3. Build and maintain a network of alliances: Few militaries can succeed alone, and no country can protect itself from a deadly pathogen on its own. Pandemic preparedness must become a core and ongoing component of international cooperation. The World Health Organization can play the central role in this process, but only if it has the resources, staff and mandate to succeed. We must make that happen.
4. Build emergency response capacity: Militaries have expeditionary forces to take the battle to the enemy wherever a threat originates. We need the same capabilities for pandemics. The moment a tripwire is triggered indicating a potential pathogenic outbreak, trained emergency response teams, both national and international, must be ready to mobilize and equipped with tools and authority to respond.
5. Forward-deployed personnel and weaponry: Transporting personnel and equipment to faraway locations is expensive and slow, which is why leading militaries deploy people and equipment near the theaters where they will most likely be needed. The organization of the US Strategic National Stockpile may need a review to put more medical equipment closer to the front lines in major urban centers. In recent years, the US government pulled back some of the personnel on the ground in foreign countries working in disease prevention. As we are now seeing, if we don’t fight the skirmish of a pathogenic agent at its source, we can end up fighting a major war everywhere else.

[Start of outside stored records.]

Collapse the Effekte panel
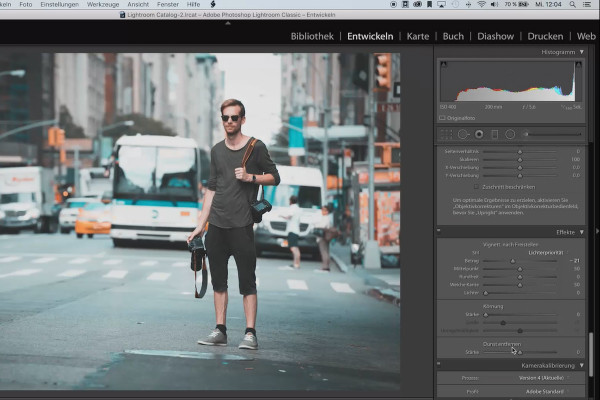Screen dimensions: 600x400 (x=582, y=232)
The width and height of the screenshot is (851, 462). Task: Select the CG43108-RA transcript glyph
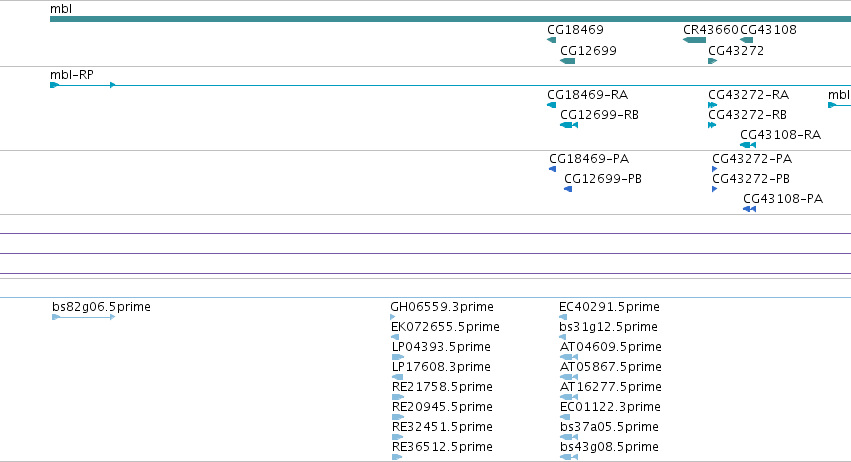coord(748,145)
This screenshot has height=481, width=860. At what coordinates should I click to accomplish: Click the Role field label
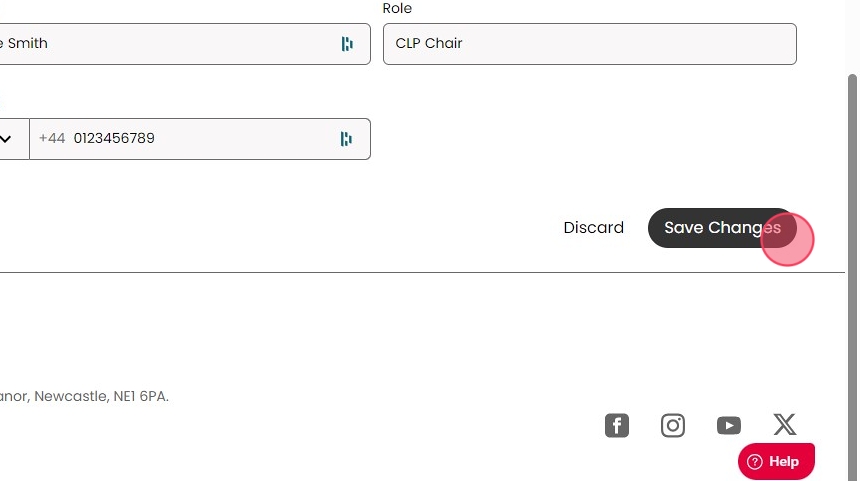pos(397,9)
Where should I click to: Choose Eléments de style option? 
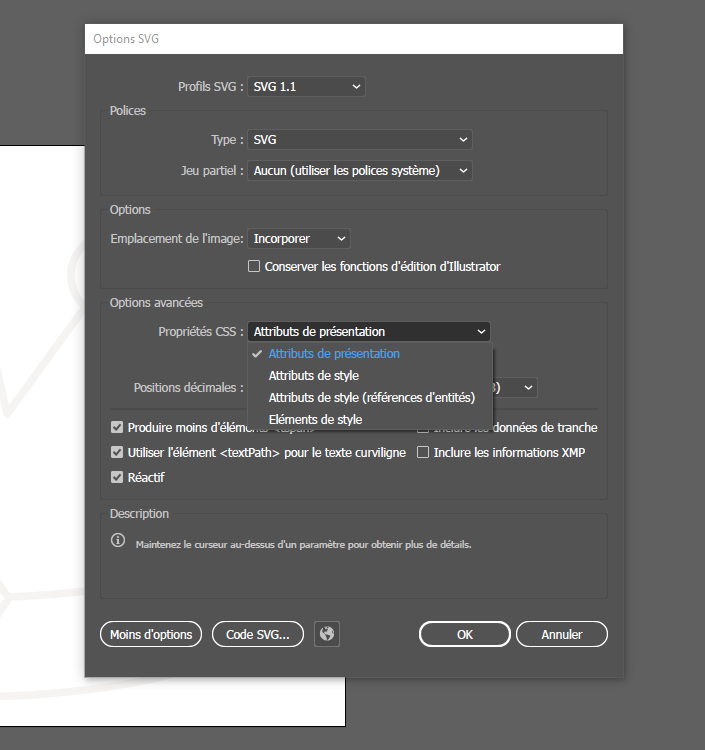315,420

6. Invest in the defensive weapons of the future: Militaries are always building the next generation of weapons and working to counter the enemy’s latest innovations. We now need to step up our efforts to create vaccine platforms that can rapidly counter novel threats as well as universal vaccines designed to target entire classes of viruses. Here, the growing power of synthetic biology to quickly design, build and deploy countermeasures in near-real time can be a powerful force for good.
There is little doubt that we were not ready for the terrible and largely preventable crisis we now face. Our poorly planned, underresourced and haphazard global response has led to over 200,000 deaths, massively disrupted our lives and caused trillions of dollars in economic fallout.